TASK DIRECTIONS
Convert the entries from the line containing "Select the fourth" through the line containing "coord(66,65)" into a two-column CSV with the headers instruction and location. Put one row per entry, and turn line breaks inside each quoted field into spaces.

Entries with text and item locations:
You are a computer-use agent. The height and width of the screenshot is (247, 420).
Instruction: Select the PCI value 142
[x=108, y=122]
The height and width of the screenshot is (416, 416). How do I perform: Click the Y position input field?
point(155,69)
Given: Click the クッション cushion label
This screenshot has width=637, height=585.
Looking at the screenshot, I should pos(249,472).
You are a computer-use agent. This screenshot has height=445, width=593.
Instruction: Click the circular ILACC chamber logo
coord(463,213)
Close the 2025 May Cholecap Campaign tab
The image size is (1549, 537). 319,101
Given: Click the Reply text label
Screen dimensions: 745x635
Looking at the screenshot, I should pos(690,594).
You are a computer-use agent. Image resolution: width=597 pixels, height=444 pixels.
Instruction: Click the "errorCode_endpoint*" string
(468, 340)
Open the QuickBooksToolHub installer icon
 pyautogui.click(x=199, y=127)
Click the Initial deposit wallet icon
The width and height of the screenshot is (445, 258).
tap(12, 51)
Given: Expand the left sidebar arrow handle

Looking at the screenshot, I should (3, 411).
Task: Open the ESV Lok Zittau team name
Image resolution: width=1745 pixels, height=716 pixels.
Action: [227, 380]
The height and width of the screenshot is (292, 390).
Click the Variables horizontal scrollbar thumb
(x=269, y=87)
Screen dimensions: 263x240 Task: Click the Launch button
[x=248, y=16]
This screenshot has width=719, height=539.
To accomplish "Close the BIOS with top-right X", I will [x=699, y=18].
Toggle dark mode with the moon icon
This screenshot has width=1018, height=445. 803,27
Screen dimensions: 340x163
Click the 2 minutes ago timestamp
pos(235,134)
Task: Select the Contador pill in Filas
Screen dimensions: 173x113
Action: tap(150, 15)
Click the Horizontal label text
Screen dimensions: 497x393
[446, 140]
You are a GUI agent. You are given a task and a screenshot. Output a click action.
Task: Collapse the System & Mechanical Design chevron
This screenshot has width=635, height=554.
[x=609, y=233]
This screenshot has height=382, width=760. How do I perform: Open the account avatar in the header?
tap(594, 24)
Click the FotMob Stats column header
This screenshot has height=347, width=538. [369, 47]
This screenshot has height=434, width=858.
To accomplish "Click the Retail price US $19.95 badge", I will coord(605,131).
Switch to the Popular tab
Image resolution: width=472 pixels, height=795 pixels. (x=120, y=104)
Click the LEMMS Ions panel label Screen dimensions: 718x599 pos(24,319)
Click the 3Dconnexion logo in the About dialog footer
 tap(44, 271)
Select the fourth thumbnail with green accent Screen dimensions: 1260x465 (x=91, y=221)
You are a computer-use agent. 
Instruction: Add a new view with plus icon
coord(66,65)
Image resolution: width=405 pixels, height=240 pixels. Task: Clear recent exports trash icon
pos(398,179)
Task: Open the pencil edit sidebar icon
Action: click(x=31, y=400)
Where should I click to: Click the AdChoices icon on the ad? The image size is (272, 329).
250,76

FINISHED TASK
instruction,location
"Select the fourth thumbnail with green accent Screen dimensions: 1260x465","(x=91, y=221)"
"You are a computer-use agent. Instruction: Add a new view with plus icon","coord(66,65)"